> Information given:
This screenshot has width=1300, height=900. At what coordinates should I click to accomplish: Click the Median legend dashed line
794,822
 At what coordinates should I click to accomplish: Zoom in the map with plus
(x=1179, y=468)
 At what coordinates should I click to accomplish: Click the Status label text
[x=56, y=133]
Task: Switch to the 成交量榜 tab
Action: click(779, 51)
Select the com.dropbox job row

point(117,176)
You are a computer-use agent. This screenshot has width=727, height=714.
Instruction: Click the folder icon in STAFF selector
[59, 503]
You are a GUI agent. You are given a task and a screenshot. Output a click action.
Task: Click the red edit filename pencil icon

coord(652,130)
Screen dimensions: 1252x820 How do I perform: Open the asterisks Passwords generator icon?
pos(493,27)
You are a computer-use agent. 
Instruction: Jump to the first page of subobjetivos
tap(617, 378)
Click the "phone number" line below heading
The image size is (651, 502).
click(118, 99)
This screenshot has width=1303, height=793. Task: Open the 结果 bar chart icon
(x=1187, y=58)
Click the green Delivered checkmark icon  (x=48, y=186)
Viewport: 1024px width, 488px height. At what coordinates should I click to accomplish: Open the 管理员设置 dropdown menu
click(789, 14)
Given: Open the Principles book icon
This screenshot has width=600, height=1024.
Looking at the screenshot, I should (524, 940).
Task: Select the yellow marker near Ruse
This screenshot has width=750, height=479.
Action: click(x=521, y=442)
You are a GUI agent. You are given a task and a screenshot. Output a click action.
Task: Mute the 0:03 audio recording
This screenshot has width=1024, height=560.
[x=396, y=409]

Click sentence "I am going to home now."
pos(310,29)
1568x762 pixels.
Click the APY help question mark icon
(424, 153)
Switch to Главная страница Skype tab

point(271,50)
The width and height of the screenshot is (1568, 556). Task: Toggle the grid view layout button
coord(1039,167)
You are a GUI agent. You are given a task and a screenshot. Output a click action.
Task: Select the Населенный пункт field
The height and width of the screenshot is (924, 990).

> What you have to do: The lines wanted are those from the one with "The width and" through the last line of the records, repeated exactly and with both ends included.

> Task output:
The width and height of the screenshot is (1568, 556). Task: Toggle the grid view layout button
coord(1039,167)
You are a GUI agent. You are given a task and a screenshot. Output a click action.
Task: Select the Населенный пункт field
The height and width of the screenshot is (924, 990).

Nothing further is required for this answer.